Blancmange
Also known as: Manjar branco · White dish · Blancmange
The pale sweet that began with shredded chicken and crossed half a millennium.
- Origin
- Medieval European dish, reborn in Portugal's convents; closely tied to Coimbra
- Region
- Convents
- Season
- Year-round
- Boiled, shredded chicken breast
- Rice flour
- Milk
- Sugar
- Orange blossom water or zest
- Lemon or orange zest
- Salt
Soft and milky, with a restrained, moderate sweetness far from the intense sugar of egg-yolk sweets. The texture is dense, creamy and faintly gelatinous, like a firm pudding; orange blossom lends a floral perfume, while the chicken contributes only body and a quiet background note, never a meaty taste.
Meatless versions exist, thickened only with rice flour or starch, alongside almond-milk variants closer to the medieval dish.
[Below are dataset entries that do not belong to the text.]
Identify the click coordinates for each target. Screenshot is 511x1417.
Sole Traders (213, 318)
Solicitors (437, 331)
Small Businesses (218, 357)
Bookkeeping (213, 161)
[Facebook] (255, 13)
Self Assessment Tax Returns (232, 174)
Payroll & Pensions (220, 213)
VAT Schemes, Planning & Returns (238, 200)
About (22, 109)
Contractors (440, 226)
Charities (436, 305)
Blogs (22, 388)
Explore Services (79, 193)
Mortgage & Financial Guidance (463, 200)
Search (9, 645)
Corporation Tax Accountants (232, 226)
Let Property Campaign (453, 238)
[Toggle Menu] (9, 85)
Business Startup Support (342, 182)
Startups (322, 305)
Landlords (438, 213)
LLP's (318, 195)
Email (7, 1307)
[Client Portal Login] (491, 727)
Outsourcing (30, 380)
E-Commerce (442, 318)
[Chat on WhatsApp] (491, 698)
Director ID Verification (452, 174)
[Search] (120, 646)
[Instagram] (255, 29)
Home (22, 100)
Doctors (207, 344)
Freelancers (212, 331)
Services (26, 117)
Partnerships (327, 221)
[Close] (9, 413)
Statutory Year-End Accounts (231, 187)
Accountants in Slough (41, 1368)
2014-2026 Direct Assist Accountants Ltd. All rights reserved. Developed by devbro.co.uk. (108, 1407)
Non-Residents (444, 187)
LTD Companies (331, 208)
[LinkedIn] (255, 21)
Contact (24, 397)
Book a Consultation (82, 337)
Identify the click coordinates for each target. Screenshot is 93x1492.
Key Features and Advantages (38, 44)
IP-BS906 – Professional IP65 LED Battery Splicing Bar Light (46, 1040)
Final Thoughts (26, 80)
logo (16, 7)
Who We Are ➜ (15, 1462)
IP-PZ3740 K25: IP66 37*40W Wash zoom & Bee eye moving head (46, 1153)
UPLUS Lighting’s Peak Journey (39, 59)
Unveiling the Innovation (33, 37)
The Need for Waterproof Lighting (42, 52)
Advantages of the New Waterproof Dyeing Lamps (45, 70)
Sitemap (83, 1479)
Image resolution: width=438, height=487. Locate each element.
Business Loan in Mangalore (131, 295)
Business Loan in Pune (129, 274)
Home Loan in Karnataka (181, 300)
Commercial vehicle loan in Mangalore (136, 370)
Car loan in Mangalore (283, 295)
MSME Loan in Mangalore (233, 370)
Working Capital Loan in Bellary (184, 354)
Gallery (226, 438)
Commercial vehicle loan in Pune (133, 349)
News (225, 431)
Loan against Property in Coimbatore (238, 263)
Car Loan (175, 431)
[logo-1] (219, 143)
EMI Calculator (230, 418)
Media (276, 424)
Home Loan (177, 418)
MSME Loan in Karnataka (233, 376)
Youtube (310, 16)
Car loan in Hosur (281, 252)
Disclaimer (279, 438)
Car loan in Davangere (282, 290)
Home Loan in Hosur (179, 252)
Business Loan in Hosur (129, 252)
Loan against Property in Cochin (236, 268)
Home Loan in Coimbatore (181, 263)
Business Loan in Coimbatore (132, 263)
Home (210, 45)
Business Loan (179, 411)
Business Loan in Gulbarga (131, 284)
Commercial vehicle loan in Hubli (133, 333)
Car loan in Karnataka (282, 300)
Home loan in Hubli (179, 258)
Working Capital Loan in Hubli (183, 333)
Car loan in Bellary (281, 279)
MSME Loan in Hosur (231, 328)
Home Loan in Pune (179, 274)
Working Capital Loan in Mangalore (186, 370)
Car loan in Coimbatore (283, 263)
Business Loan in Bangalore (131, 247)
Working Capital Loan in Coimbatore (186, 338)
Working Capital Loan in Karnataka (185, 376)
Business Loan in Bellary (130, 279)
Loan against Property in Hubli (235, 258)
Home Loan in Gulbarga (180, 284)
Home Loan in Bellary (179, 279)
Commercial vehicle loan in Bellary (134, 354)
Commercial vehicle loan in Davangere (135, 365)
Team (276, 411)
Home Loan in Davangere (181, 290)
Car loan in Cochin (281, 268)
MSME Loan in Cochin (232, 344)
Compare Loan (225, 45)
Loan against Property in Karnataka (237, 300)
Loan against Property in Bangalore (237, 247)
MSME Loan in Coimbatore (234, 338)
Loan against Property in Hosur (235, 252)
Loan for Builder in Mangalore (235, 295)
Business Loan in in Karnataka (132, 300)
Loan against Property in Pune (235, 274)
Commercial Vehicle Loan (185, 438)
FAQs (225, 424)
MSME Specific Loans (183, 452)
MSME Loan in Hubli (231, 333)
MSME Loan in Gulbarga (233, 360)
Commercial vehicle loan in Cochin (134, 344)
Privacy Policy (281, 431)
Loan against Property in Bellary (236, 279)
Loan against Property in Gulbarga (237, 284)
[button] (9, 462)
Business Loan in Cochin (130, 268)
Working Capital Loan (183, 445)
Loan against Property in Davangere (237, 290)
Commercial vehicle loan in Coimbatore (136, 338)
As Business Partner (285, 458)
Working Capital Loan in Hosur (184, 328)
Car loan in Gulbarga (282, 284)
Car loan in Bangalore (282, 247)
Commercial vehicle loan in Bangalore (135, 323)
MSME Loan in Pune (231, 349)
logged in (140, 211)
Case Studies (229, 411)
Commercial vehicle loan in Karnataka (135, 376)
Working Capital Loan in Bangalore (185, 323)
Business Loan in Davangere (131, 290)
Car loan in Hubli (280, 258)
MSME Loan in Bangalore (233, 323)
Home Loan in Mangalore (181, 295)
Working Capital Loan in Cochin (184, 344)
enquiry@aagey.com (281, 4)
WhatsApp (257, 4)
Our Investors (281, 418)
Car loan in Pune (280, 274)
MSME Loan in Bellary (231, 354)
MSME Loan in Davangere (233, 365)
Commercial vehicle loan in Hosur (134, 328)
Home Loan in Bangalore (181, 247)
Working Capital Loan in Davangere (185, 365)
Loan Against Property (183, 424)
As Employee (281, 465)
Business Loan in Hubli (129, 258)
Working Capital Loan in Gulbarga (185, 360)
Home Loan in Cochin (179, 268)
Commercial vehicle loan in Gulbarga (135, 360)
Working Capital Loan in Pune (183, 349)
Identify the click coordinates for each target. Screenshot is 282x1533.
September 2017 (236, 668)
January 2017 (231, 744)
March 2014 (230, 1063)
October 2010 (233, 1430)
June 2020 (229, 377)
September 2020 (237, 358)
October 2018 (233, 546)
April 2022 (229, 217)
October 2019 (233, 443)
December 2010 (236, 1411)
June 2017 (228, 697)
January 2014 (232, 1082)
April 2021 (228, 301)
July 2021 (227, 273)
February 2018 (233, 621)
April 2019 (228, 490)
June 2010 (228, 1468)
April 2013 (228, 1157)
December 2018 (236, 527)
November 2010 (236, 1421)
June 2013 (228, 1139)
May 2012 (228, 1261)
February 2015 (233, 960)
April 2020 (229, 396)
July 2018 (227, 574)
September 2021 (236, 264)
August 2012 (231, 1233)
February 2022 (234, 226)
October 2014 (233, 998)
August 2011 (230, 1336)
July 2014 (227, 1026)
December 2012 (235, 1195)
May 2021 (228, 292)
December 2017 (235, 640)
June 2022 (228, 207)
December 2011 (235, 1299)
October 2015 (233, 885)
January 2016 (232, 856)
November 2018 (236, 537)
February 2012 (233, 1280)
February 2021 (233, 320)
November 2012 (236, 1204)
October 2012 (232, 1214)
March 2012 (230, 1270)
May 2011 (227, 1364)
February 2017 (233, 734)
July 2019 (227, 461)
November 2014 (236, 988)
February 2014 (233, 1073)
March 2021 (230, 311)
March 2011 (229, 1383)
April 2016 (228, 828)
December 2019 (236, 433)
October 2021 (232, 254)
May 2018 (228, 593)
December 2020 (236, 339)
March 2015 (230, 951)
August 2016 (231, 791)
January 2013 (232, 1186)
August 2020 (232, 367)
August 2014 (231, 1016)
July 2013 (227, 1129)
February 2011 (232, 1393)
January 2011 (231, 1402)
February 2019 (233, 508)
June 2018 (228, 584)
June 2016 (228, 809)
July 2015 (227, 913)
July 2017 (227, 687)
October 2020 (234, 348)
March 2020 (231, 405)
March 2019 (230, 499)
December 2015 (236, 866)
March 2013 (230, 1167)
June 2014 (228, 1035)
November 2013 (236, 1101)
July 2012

The Portalegre version dropped the meat, while Coimbra kept the chicken, staying closer to the old recipe. In Coimbra it is linked to the "maminha de freira" tradition, in which the sweet is shaped into a rounded dome evoking a breast. In Brazil, "manjar branco" came to mean a coconut-milk pudding with prune sauce, entirely divorced from its chicken ancestry.
This is a rare sweet, hard to find in everyday pastry shops. Seek it in Coimbra, home of the conventual sweets that keep it alive: Pastelaria Briosa and Pastelaria Vénus are among the houses where it tends to appear, alongside traditional-pastry fairs. It is worth calling ahead, as many makers prepare it only to order or at certain times of year.
It calls for a sweet, perfumed wine such as Moscatel de Setúbal or a white Port, or simply a short espresso to cut its gentle sweetness.